■ **What you are asked to do**: If a line in the listing contains "agent", copy it out whole.

■ **Data for review**:
"""

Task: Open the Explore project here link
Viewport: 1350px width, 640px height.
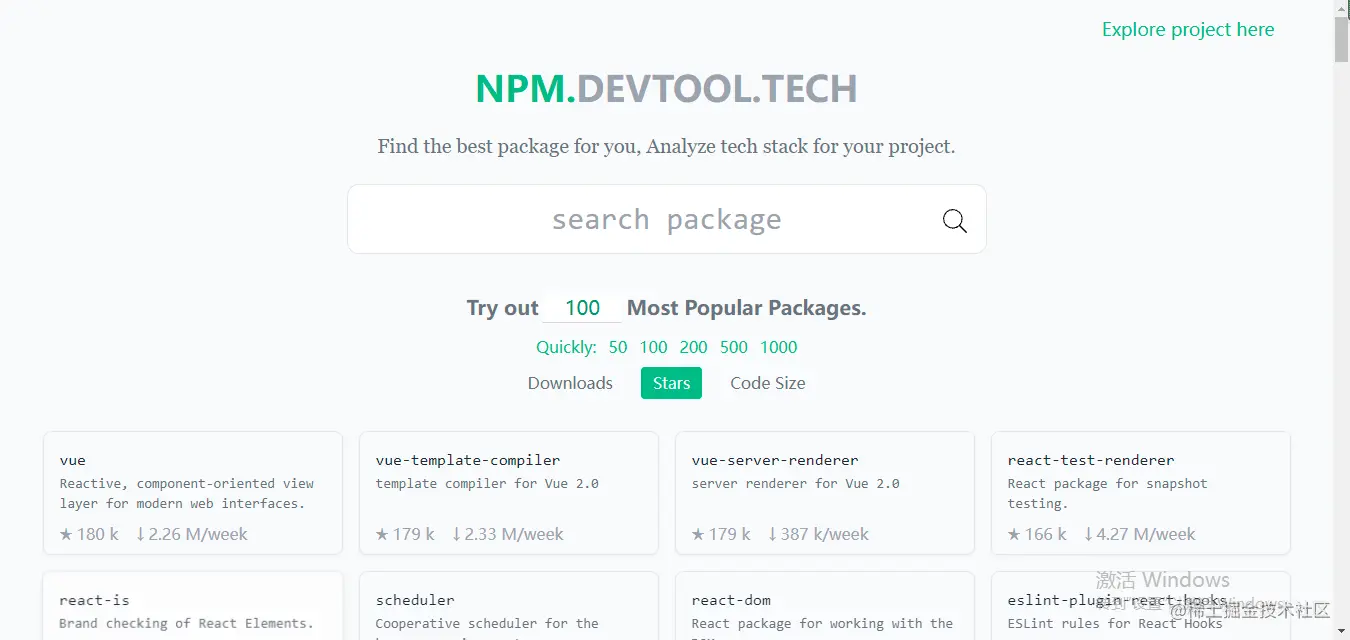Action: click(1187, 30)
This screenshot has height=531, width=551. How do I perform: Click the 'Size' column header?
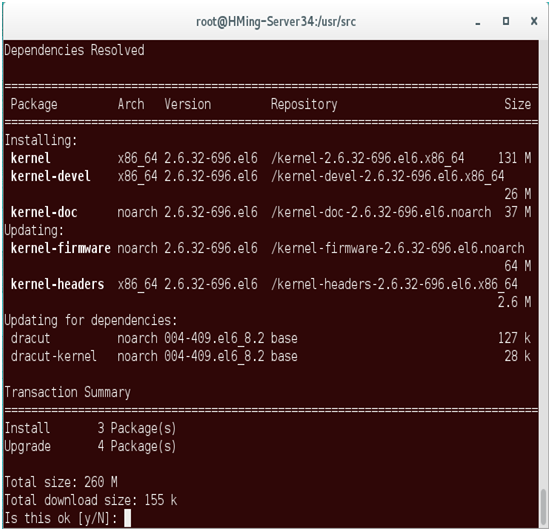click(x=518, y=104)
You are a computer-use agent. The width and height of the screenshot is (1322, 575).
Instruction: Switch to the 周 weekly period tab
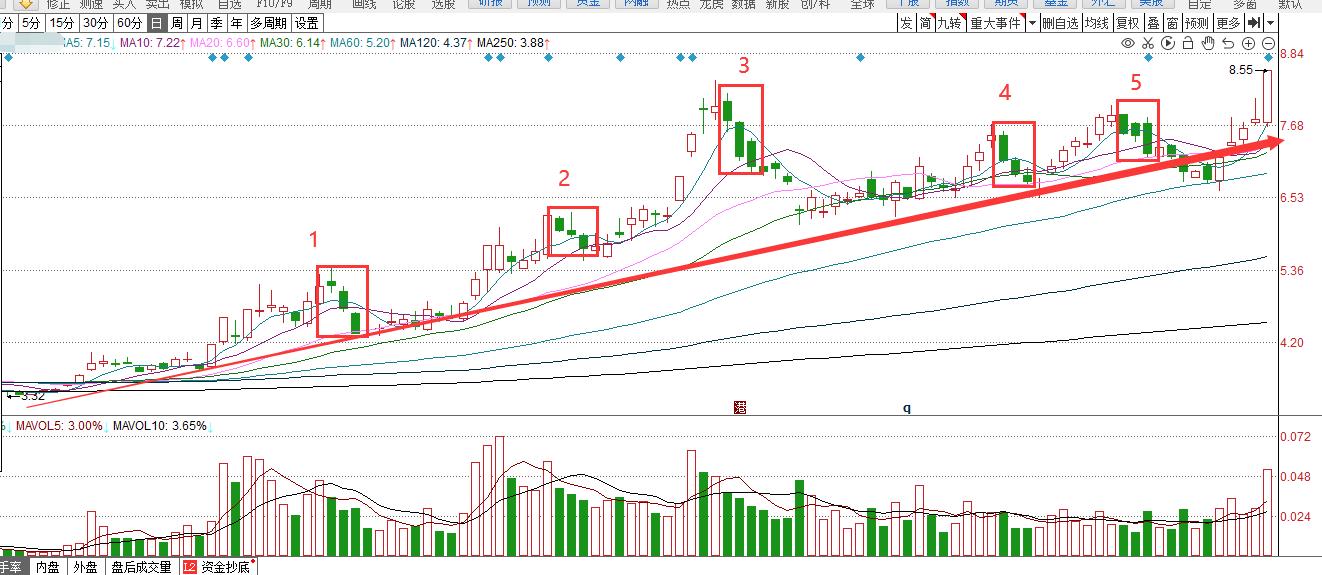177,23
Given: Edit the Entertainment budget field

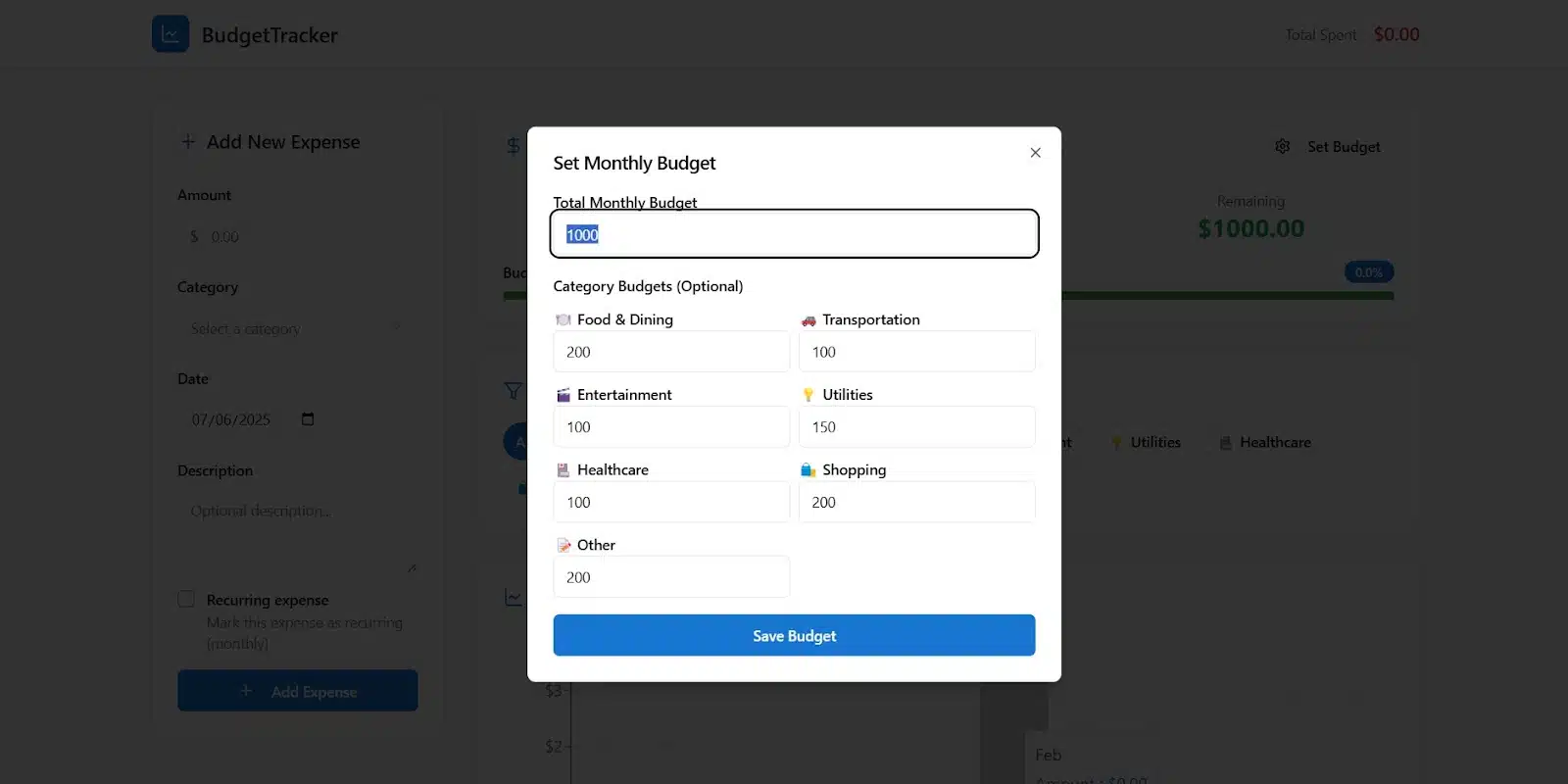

"""
"""

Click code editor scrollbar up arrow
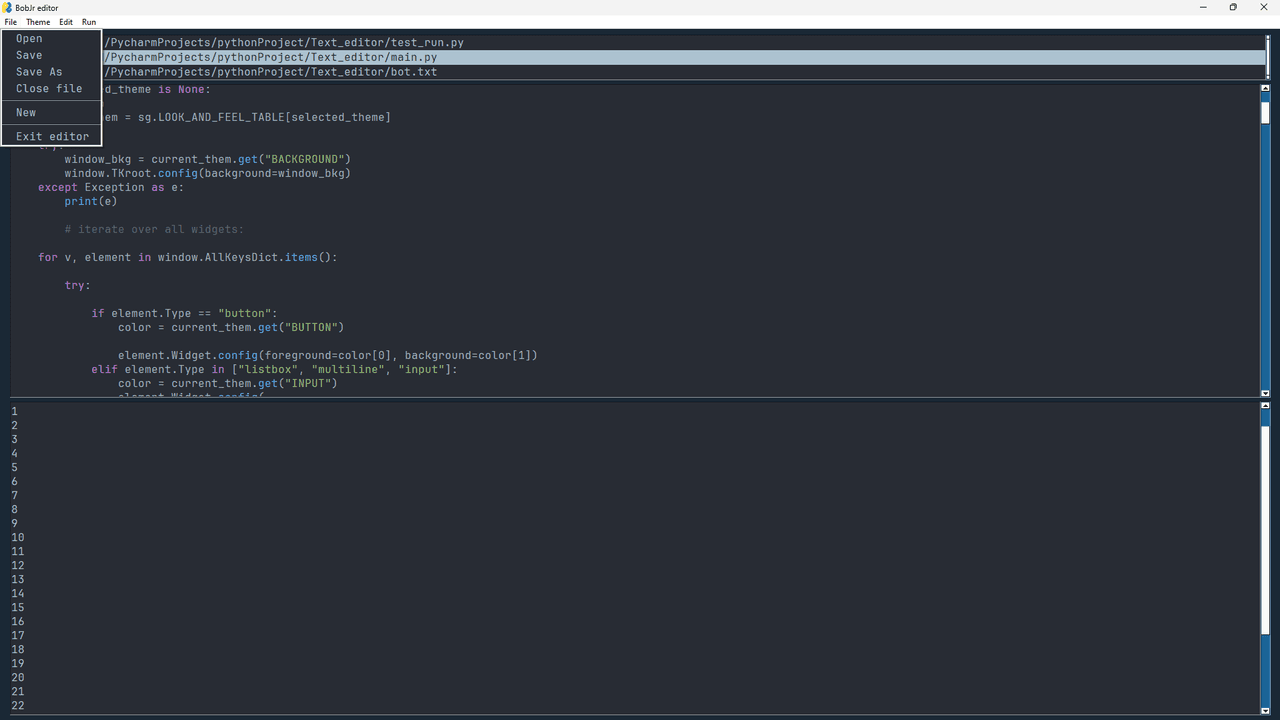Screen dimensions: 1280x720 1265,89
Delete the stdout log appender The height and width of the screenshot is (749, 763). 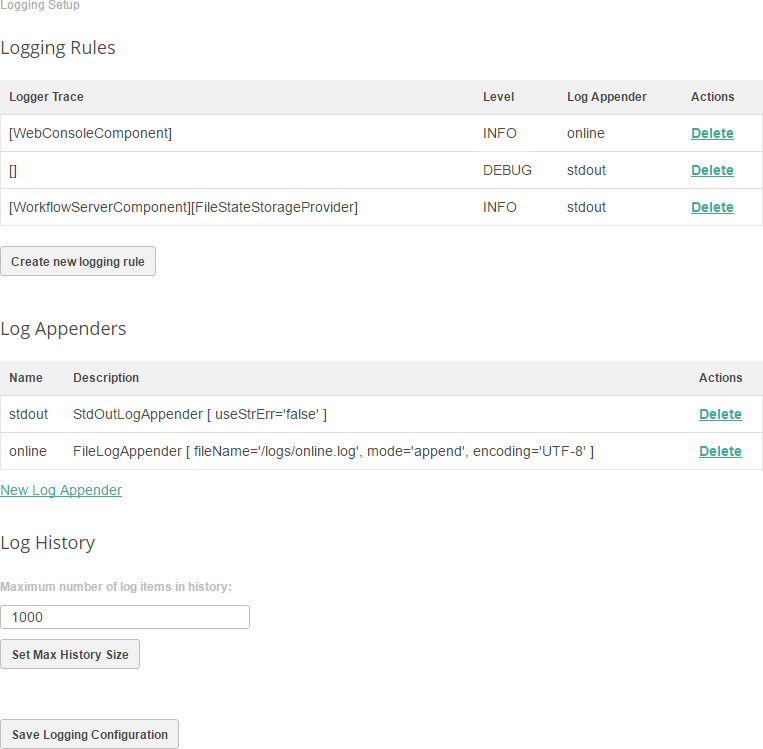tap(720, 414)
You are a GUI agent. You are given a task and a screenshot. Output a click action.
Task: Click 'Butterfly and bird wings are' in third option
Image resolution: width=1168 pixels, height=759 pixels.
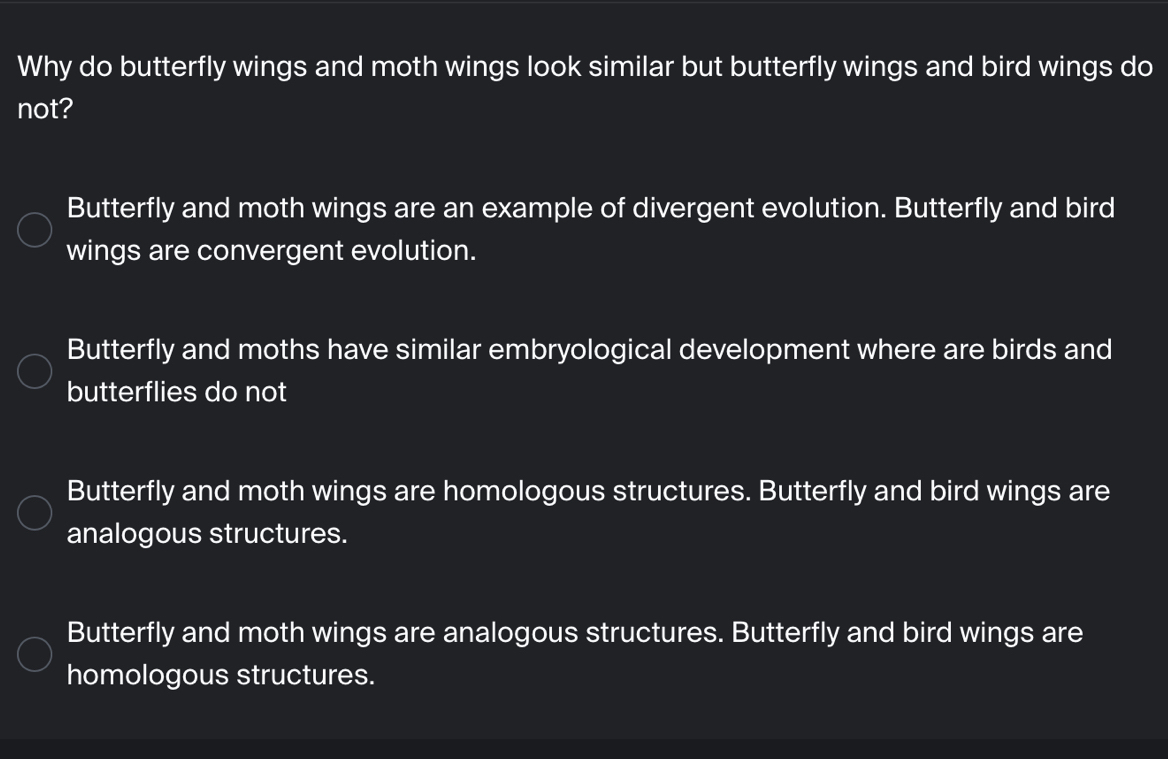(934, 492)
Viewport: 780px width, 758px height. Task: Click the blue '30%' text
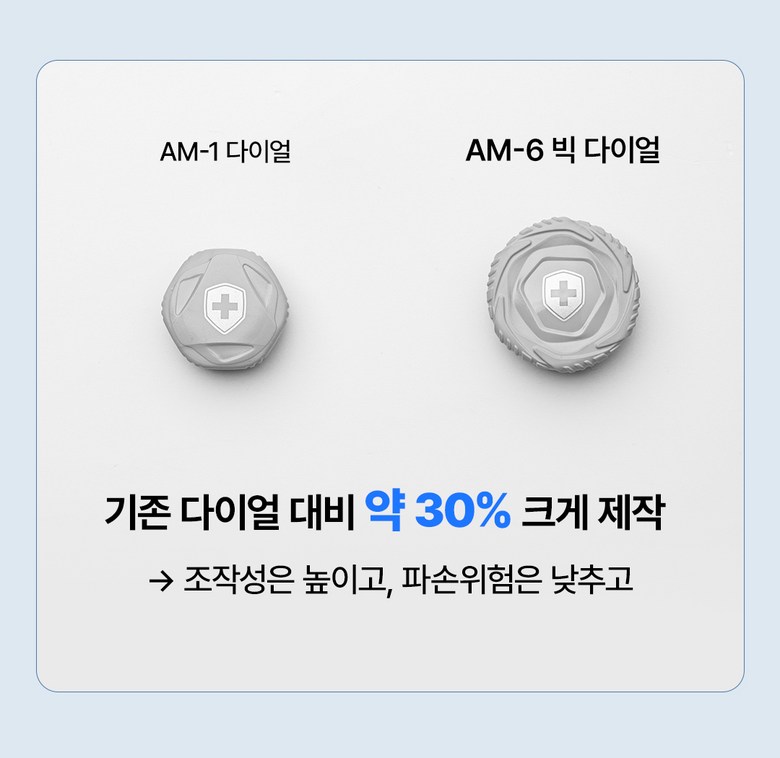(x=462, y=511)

"""
"""

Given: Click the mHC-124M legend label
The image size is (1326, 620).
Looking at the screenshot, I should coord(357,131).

"""

■ **Exercise output**:
You are a computer-use agent. The width and height of the screenshot is (1322, 575).
You are a GUI agent. You are given a task and a screenshot. Output a click action.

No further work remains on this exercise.